Note that the sorting is done in order of the final output word. If you show intermediate stages in either the output or input → output formats, this may not quite look right at first glance.
Comment lines
Any line in the orthography fields, or the words, rules, or categories lists, beginning with a # (after any leading whitespace, if any) is treated as a comment and is ignored in processing. It will however be included if you download a JSON file of your content, so it is preserved from session to session. For example, the input orthography might look like the following, but it will function exactly as described in the “Multiple input orthographies” section:
# Orthography rules for words imported from German
German: sch | ʃ
# Orthography rules for words imported from French
French: ch | ʃ
Unlike glosses, comment lines in the input word list will not appear in the output word list, since you might be sorting the output words. But if you put them there and click Download, they will be in the downloaded file so they’ll be there for you when you work on the language again.

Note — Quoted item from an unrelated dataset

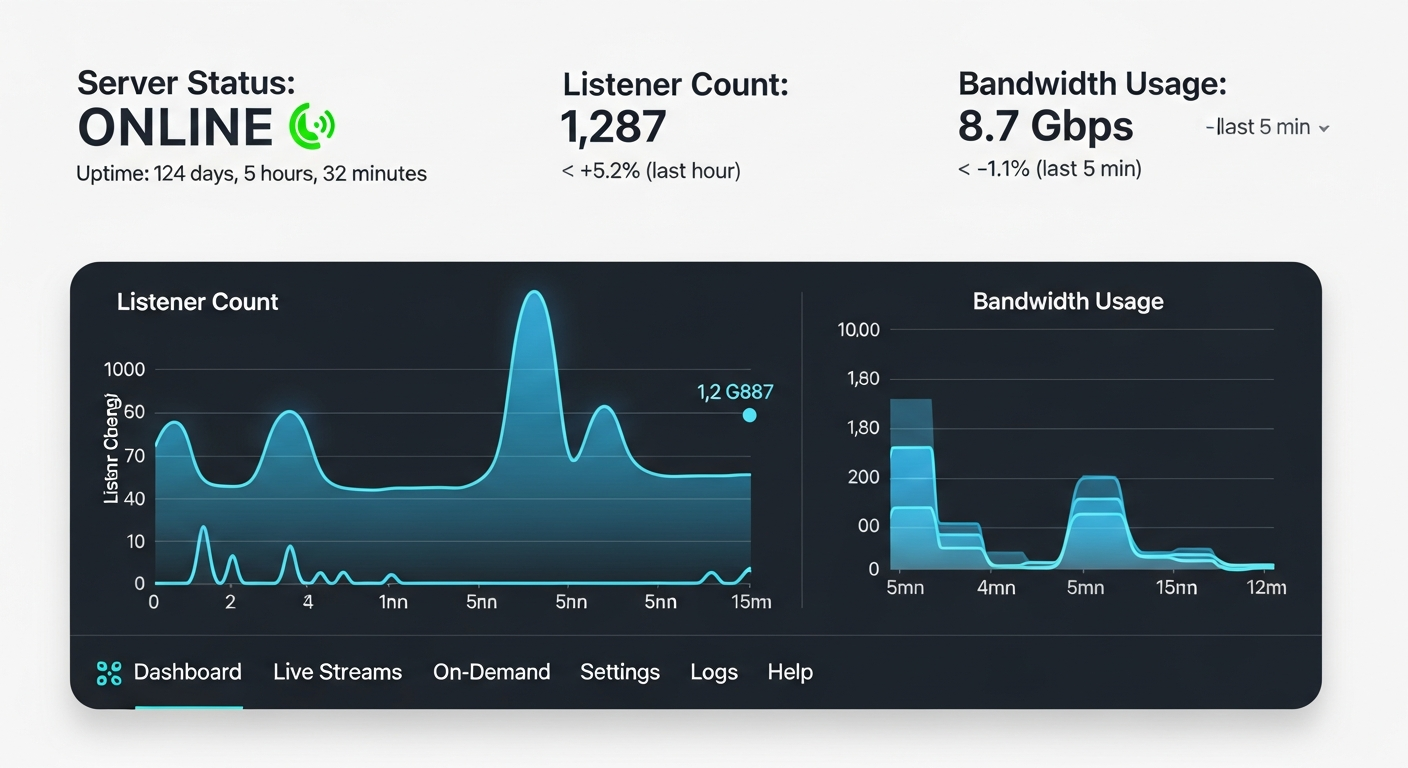Click the Dashboard grid icon
Image resolution: width=1408 pixels, height=768 pixels.
click(107, 672)
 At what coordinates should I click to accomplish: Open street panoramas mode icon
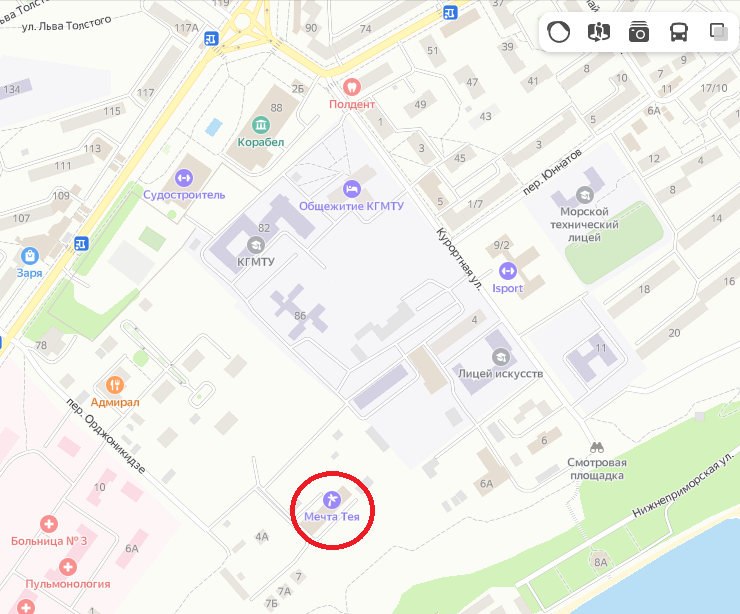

Syntax incompatibilities from SCA²
Although inspired by Mark’s SCA², the usage and syntax for the Sound Changer are different. Some of that has been noted in the documentation above, but just to highlight some key points:
- The original and replacement parts of a rule must be separated by an arrow (
→or>), not by a slash (/) as SCA² uses. - Category names must be in square brackets, except when the category is being defined.
- Nonce categories in SCA² use curly braces, rather than square brackets (e.g.
{sm}instead of[sm]).
Why didn’t I just make it fully compatible?
- Categories in SCA² did not need brackets, but they had to be one character long (unless you mucked with rewrite rules), and could result in conflicts with sounds: does “S” represent a category or did we use it for the
ʃsound because “S” is easier to type? Instead, category names can be multiple characters, even including whitespace and having the same characters used for sounds, at the cost of requiring us to put them in brackets:[V],[s],[front vowel], etc. - Categories in SCA² also had to be the first thing in the “original” part of a rule. Here they can be any part of a match, so one could transform a vowel and a stop following it in one rule, for example:
[vowel][stop]> etc. - Using arrows for the change, square brackets for recurring categories, and curly braces for nonces, adheres more closely to the notation found in the Wikipedia article Phonological rule (referenced 17 Feb 2026). Square brackets there show featural things like
[+ aspirated]; our categories are the nearest thing we have.
Acknowledgements
- First and foremost, Mark Rosenfelder, who did this first, whose work inspired this, and whose resources for conlangers and conworlders are sine qua non for anyone in the hobby.
- And, all my friends who provided encouragement and suggestions.
Finally, Sound Changer is dedicated to my friend C, who is deeply missed. Langlik vivã der Tanist.